Quiz Entry - updated: 2026.06.28
What are the three problem-solving strategies: Fractionalization, Hypothesis Testing, and Means-End Analysis (MEA)?
Fractionalization splits a problem into solvable parts; hypothesis testing proposes a cause and then tries to disprove it; means-end analysis repeatedly closes the biggest gap between the current state and the goal.
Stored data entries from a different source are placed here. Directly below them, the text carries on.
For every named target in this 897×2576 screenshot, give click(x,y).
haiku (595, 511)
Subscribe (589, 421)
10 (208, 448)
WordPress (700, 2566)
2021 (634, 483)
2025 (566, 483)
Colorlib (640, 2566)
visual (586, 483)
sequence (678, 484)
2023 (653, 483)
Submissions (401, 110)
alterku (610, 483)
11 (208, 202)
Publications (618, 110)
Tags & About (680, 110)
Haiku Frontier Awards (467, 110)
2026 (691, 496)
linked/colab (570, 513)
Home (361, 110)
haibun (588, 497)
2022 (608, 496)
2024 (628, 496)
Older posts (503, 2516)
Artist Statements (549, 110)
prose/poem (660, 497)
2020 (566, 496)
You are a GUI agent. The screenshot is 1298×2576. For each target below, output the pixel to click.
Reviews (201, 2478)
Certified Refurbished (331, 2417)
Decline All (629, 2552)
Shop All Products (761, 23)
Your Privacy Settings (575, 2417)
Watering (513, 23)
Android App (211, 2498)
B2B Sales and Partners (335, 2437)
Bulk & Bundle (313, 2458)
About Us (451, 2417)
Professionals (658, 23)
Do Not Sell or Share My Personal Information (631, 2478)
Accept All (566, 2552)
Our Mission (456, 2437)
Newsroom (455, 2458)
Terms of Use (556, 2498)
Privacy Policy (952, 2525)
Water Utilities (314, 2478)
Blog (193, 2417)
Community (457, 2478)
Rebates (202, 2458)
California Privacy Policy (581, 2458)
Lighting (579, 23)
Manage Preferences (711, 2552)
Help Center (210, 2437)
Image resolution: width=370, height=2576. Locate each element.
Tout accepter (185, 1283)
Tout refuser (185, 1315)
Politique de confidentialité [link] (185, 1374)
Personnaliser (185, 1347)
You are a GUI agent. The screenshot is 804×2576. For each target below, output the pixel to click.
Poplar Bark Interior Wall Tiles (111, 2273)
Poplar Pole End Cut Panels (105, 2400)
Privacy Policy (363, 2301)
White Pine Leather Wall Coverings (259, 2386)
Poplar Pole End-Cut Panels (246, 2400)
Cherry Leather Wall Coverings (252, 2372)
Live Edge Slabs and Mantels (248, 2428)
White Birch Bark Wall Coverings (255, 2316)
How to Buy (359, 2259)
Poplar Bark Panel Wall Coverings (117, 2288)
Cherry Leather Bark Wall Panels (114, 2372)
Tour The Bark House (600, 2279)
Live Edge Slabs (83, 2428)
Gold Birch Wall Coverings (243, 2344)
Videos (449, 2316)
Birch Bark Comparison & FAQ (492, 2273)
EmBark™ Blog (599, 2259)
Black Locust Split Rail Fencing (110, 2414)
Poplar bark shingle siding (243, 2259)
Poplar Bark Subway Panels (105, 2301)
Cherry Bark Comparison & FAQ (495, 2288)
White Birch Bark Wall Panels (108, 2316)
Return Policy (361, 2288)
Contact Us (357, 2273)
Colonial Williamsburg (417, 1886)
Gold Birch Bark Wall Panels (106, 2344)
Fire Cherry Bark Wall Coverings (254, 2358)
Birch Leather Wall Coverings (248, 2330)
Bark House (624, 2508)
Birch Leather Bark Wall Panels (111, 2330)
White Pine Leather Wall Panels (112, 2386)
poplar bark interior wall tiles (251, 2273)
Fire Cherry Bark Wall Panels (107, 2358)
1. Fractionalization (Divide & Conquer)
- Break a large problem into smaller, manageable sub-problems
- Solve each sub-problem independently
- Combine solutions to address the whole
- Example: Analyzing a security breach → separate into: how did they get in? What did they access? How do we contain it? How do we prevent recurrence?
2. Hypothesis Testing
- Formulate a hypothesis about the cause or solution
- Design tests to confirm or refute it
- Iterate based on results
- Example: "The breach likely came through the VPN" → check VPN logs → confirmed/denied → form new hypothesis if needed
- Key: Be willing to disprove your own hypothesis
3. Means-End Analysis (MEA)
- Compare the current state with the desired end state
- Identify the biggest difference between them
- Apply an action to reduce that difference
- Repeat until current state = goal state
- Frequently used in AI (Wikipedia: Means-ends analysis)
- Example: Current state: "system is compromised." Goal: "system is secure and operational." Biggest gap: "attacker still has access." Action: "isolate affected systems."
Tip: These three strategies are complementary — you might fractionalize a problem, form hypotheses about each piece, and use MEA to prioritize which gaps to close first.